Apparently, only seldom have enough of those features been measured in enough animals allow a wide search for correlations with ecology, behavior and evolutionary history.
There is still a further question: If an animal can see UV, how is it useful to the animal? This is often difficult to determine, and suggestions outnumber the answers.
Here are a few bits and pieces:
UV sensitivity may be useful in foraging: Several studies have suggested that birds of prey that hunt small mammals may key in on trails left by the mammals as they scent-mark with reflective urine, although another study showed that vole urine is not very reflective in the UV range. It is possible that UV-sensitivity helps locate ripe fruits or insect prey because the UV reflectance of fruit and some insects differs from that of background leaves. But how often this works in the natural world is uncertain. Hummingbirds can see in the UV range. Many flowers either reflect or absorb UV, and hummers may use that ability to discriminate among flowers that they might visit and pollinate.
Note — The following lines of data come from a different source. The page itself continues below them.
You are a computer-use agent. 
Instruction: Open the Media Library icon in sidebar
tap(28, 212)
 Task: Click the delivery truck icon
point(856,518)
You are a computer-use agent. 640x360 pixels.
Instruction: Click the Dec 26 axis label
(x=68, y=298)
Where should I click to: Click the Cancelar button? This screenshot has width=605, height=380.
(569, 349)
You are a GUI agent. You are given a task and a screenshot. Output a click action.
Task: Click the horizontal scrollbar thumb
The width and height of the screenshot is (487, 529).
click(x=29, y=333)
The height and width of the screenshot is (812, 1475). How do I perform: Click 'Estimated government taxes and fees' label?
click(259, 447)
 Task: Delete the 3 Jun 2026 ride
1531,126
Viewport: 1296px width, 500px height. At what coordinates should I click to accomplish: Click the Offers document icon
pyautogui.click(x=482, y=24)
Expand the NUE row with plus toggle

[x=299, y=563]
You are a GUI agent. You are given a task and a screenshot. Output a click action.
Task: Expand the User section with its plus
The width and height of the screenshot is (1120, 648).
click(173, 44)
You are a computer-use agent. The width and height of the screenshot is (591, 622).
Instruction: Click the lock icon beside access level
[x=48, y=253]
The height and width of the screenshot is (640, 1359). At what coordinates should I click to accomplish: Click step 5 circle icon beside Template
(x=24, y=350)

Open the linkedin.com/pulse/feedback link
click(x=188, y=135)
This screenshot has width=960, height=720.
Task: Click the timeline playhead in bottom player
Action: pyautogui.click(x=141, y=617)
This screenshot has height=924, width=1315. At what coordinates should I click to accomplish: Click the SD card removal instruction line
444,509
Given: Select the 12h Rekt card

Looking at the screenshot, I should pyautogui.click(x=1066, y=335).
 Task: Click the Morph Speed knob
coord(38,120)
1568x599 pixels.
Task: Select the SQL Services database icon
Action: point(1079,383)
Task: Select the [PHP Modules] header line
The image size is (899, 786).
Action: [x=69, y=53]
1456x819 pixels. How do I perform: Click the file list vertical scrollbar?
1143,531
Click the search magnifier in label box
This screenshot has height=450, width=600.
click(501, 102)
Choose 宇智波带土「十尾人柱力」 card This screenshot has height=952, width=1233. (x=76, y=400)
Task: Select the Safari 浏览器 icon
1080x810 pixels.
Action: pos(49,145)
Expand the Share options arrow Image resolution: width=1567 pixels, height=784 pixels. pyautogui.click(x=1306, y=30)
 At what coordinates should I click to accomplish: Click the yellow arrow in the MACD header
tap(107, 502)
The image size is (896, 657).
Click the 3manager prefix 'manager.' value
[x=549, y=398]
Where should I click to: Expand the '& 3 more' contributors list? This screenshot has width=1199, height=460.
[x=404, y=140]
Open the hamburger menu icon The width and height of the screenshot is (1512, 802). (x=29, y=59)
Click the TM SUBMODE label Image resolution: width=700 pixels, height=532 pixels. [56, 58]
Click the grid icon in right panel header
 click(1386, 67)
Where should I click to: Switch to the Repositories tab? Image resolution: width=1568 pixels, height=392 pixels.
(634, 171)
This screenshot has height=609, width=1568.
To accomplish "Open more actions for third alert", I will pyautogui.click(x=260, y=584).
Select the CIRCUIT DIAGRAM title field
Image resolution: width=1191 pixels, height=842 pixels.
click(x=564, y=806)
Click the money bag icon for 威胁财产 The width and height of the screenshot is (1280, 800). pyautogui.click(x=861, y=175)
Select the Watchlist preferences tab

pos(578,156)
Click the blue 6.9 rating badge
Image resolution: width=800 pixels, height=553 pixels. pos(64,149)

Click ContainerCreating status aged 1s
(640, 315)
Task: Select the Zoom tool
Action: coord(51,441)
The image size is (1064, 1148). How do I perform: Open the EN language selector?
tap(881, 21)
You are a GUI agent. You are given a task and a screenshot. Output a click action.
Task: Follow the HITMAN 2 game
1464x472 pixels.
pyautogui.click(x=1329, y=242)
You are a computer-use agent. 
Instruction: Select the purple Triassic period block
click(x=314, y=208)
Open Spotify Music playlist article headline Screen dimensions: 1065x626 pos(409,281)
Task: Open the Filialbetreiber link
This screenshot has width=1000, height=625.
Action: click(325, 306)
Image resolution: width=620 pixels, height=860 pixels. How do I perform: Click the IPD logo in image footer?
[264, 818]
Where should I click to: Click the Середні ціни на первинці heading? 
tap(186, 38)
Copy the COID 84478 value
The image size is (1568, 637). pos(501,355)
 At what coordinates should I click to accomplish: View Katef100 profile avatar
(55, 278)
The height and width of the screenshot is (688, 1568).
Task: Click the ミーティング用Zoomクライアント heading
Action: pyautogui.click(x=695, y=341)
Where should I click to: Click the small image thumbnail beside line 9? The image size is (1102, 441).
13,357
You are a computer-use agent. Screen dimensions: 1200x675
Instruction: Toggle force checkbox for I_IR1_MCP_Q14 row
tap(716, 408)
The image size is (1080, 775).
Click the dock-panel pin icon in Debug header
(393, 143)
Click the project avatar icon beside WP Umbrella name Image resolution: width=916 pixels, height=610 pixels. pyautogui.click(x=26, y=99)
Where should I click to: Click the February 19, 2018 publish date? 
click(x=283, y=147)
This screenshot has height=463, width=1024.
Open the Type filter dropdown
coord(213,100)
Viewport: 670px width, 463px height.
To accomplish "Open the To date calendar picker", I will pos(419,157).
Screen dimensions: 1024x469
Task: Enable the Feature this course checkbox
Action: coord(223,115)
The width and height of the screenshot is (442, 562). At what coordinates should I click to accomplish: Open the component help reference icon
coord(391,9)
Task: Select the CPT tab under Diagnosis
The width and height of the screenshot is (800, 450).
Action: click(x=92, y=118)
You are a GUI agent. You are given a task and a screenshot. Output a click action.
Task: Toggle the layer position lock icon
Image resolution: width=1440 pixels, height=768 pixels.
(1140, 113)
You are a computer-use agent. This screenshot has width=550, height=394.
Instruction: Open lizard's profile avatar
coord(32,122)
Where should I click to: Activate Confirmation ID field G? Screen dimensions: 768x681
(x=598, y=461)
Among bats, a mutation causing loss of functional short-wave light sensitivity is found in nocturnal species that commonly roost in caves and echo-locate, using sonar to navigate and capture prey. Researchers suggest that perhaps using sonar pre-empts brain space otherwise used for UV perception. However, the correlation is not so clear, because the loss also occurs in fruit bats, which roost in trees and do not echolocate.
Decent data are more available for the use of UV reflectance and sensitivity in social situations in birds, fish and reptiles with good color vision. For example, male mountain bluebirds have more UV-reflective plumage than females, and males that reflect more UV are more successful in mating and siring offspring. Similarly, female sticklebacks and guppies perceive UV and prefer to associate with males that have good UV reflectance. Another study showed that lizards living in light, UV-rich habitats have social displays that convey signals in the UV range, while those in dark habitats do not.
I’ve left mention of amphibians to the end, because that story gets more complicated. It seems that many amphibians can see color in the dark. They have two kinds of rods that are sensitive at low-light levels in addition to cones; some of those rods are UV sensitive. Could that be true of some other vertebrates too?
This leaves UV vision in insects and spiders and other invertebrates for another story (maybe).